__DIRECTIONS FOR THIS TASK__.
Revise the entries that follow so that each "screenshot" reads "screen capture" and everything else stays the same. Omit the pictures from your answer.

__Element lookup records__.
+ + + +

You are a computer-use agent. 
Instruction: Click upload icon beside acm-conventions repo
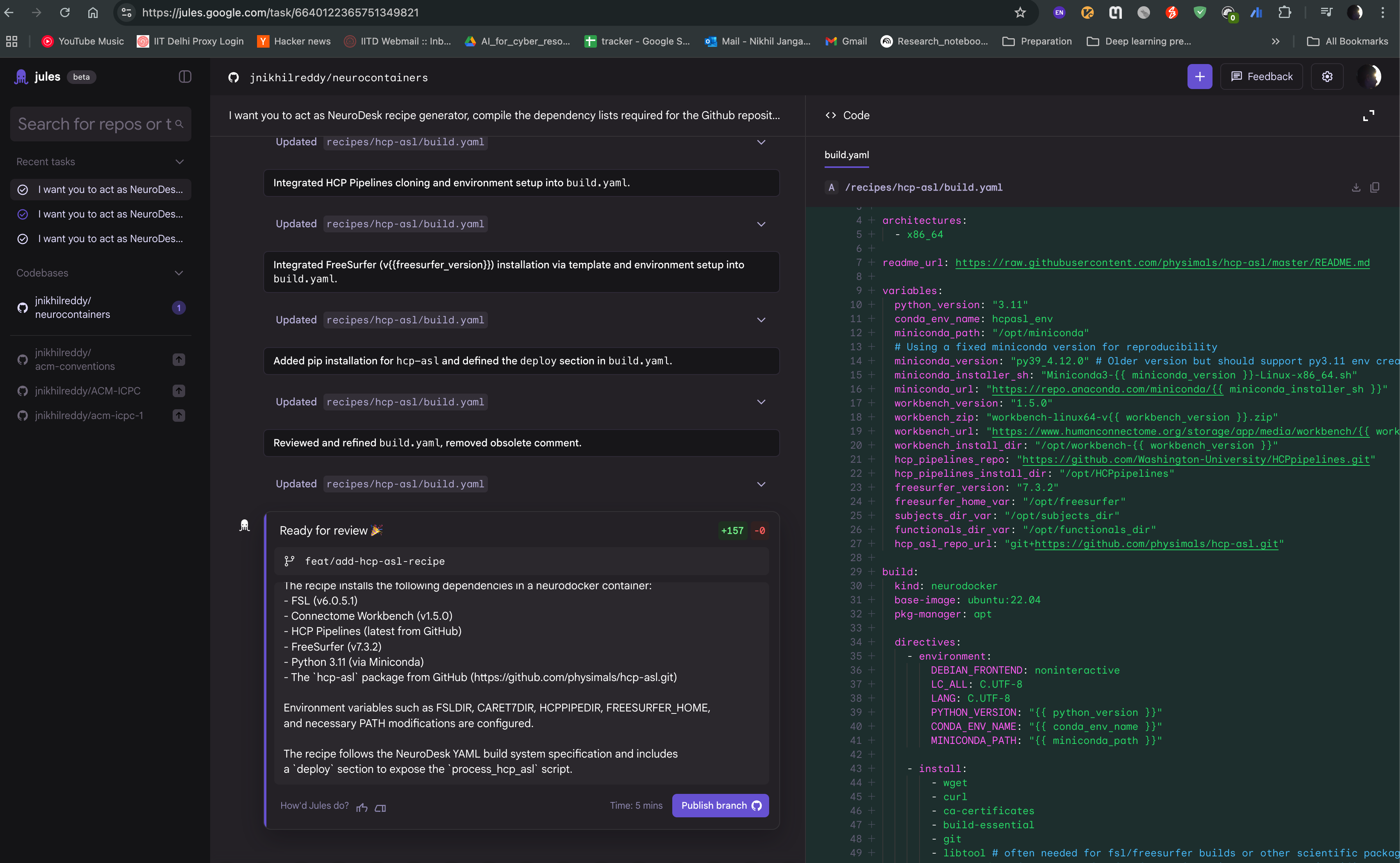[x=179, y=360]
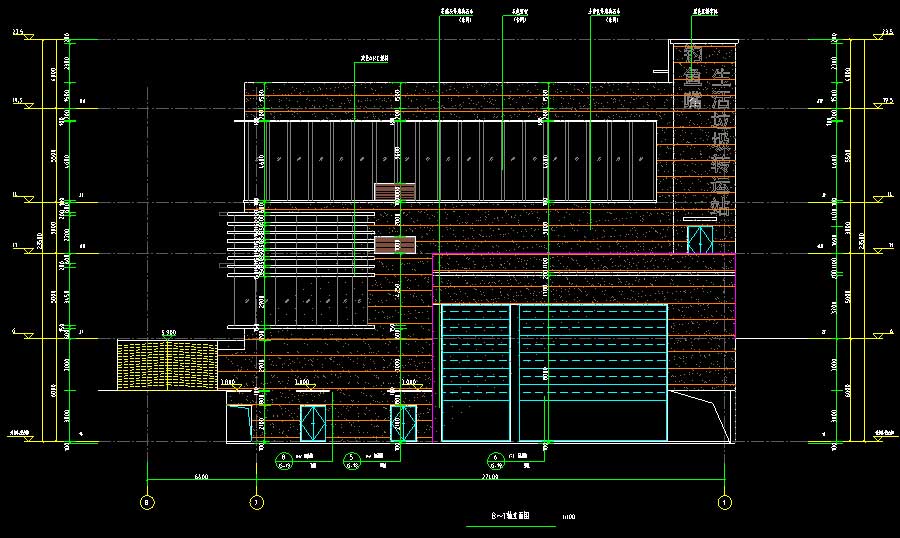
Task: Click detail callout bubble numbered 5
Action: (x=351, y=460)
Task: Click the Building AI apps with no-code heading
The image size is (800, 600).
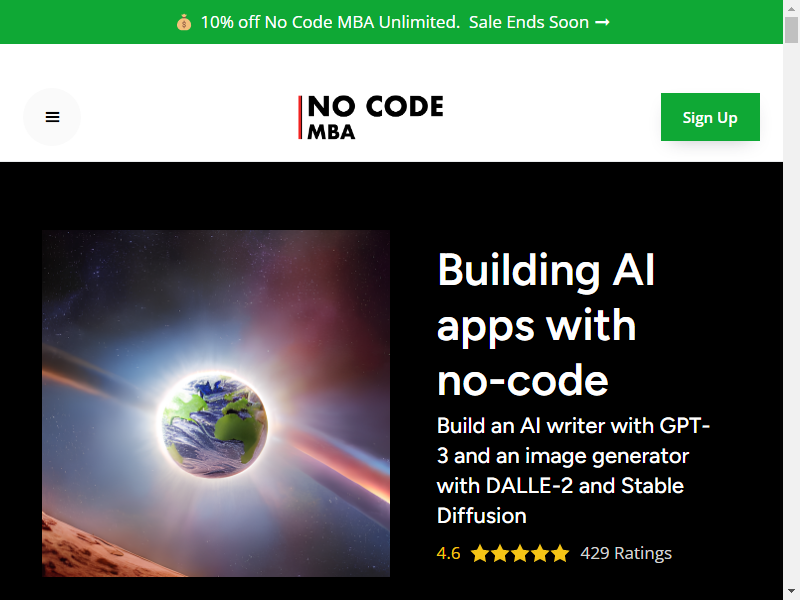Action: (x=546, y=324)
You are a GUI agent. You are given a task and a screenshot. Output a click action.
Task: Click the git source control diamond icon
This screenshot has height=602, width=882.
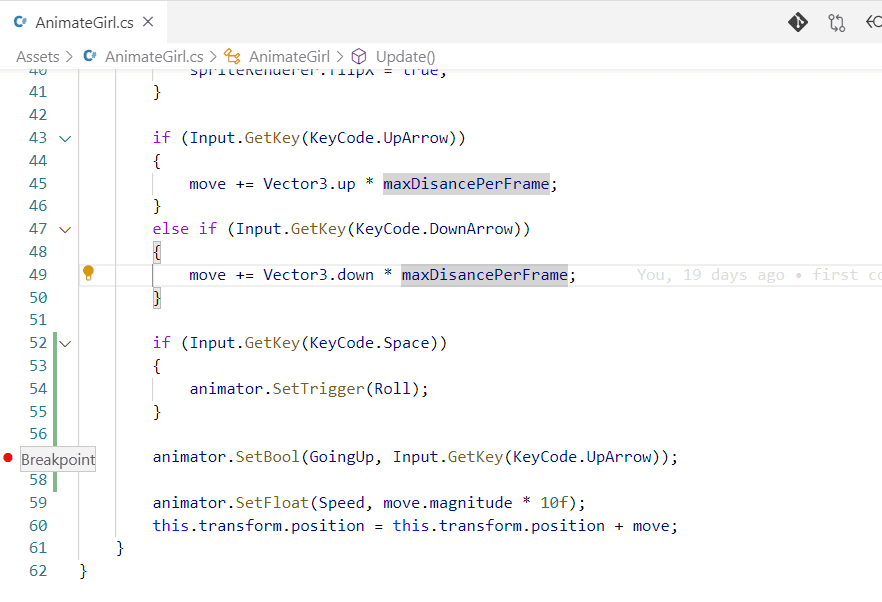pyautogui.click(x=797, y=22)
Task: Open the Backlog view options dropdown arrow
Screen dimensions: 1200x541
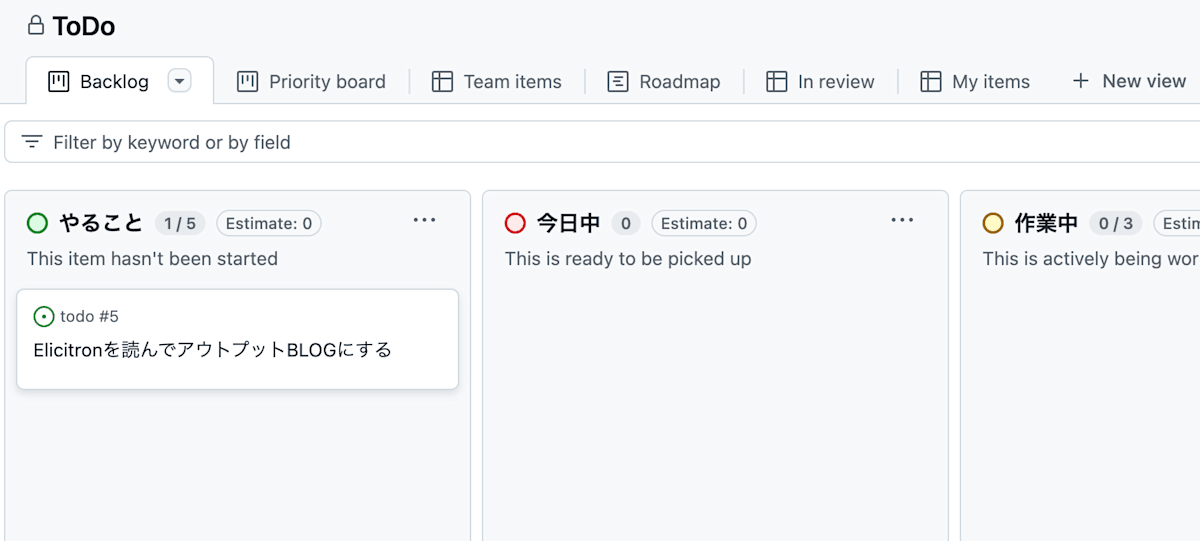Action: tap(179, 81)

+ + + +

__OUTPUT OF THE EXERCISE__.
You are a computer-use agent. 
Instruction: Click upload icon beside acm-conventions repo
[x=179, y=360]
Task: Click detail callout bubble numbered 5
Action: (x=351, y=460)
Task: Click the Building AI apps with no-code heading
The image size is (800, 600).
Action: (x=546, y=324)
You are a GUI agent. You are given a task and a screen capture. Output a click action.
Task: Click the git source control diamond icon
This screen capture has height=602, width=882.
pyautogui.click(x=797, y=22)
Task: Open the Backlog view options dropdown arrow
Screen dimensions: 1200x541
Action: tap(179, 81)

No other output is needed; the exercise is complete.